Recently I have been working a lot on a backup solution at work, which has been a painful experience to say the least. Why? Simply because there is no solution that meets my ideal requirements. These are pretty precise:
- Open Source
- Openstack Swift as a backend
- File level restores
- An idiot must be able to restore a file
- Not a source of truth about my infrastructure
- Automated restore testing
A nice bonus would be volume level backups of Openstack Cinder.
From what I can tell, nothing currently out there meets these requirements. If I take away the Open Source requirement it does not get much better. Rubrik looks interesting, if it weren't tied into VMware, as are a few other solutions.
Nothing meets my needs :-( Naturally this has got me thinking about how something like this could be achieved, so here goes.
I am actually taking my inspiration from the monitoring world, where there has been similar problems. In the past, one just went straight for Nagios to do alerting and Munin/Cacti for storing metrics. For various reasons these just sucked, but the big one for me was this:
I had to tell it what it had to monitor!
Tomorrow, I may be called upon to deploy a Hadoop cluster with 100 slaves. All of these would have to be individually added to Nagios. This invariable got forgotten and before long nothing was monitored and Nagios was forgotten about. Things broke, nobody knew about it. Everyone said "IT SUCKS".
However, recently I've been playing around with Sensu. This works the other way round. The node announces itself to the server, which has a set of rules that that the node uses to monitor itself. This, allied with all the comms being over a Message Queue, makes it astoundingly scalable.
This is the sort of principle that backup should follow.
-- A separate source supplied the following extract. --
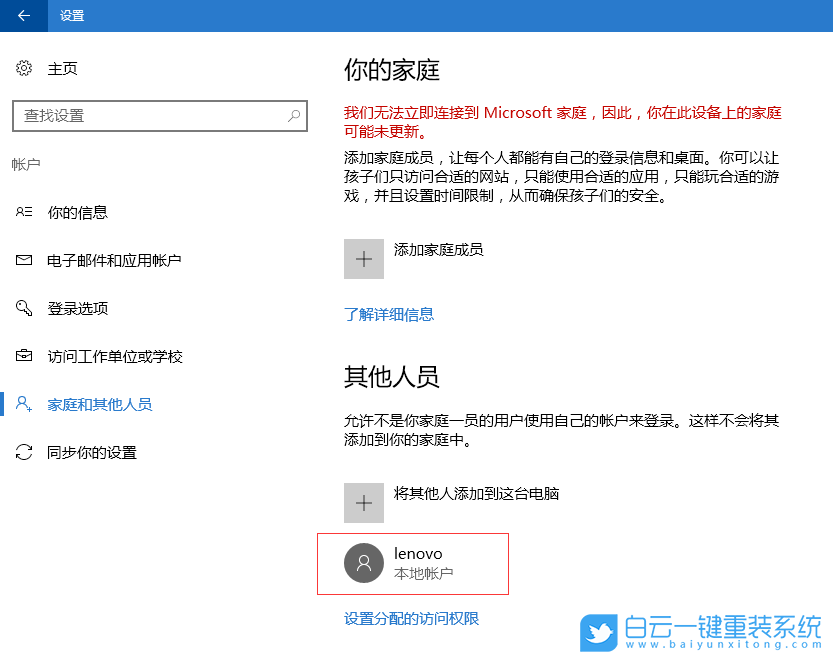Click the plus button under 添加家庭成员
833x657 pixels.
point(364,258)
You have a central server, which is essentially just an API that a node can query to discover what to do. This is based on rules such as cloud metadata, hostname, subnet, whatever else takes your fancy. As this server is just an API, we can use an HTTP load balancer and a NoSQL database to improve availability and scaling.
A new agent comes online, after being installed by my CM system. It queries the API to find out what to do, it the takes it from there. The only time it will interact with the central server is when its configuration changes. It knows what to backup and where to put it, so off it goes. It can use existing tools: tar, bzip2, duplicity, gpg etc and push it directly into the storage desired (S3/Glacier or Openstack Swift would be the best choices I'd say).
Of course I mindful that not all nodes will have direct access to the storage backend for many reasons. In this case, it could use the Load Balancer already used for the server API to bounce off to the storage. After all, this is just an HTTP stream we are talking about; even a fairly lightweight HAProxy instance will be able to handle 100s of streams.
So on paper, what this should give us is a backup solution that is:
- Scalable: as there is no need to define nodes on a central server, there is no extra step when configuring an new node. You deploy it, install the agent and it just works. Perhaps one could follow the Puppet model, where it defaults to a certain hostname as the server. If that is in your DNS, then you do not even need to configure the agent.
- High performance: The processing is distributed accross literally your entire infrastructure, so your backup server does not become a bottleneck.
- Has no single point of failure: If your server is just a REST API and a web app, then HA can be performed easily with well understood techniques. Even if you do lose it, your backups do not stop as the nodes are doing it all themselves.
- Restores use standard tools: If you have lost everything, there is no need to bring up your backup infrastructure first in order access your data. It is stored on a standard backend, created with standard tools that are available on any node with just a simple apt-get/yum.
All this seems obvious to me, so why has no-one done it?
Of course, a genuine backup product needs do do reporting and things like that. This is another role the central server could take on: it has a MongoDB cluster to store all that in. Or, that could be an "add-on" that just hooks into the same MongoDB (UNIX principal: do one job, and do it well).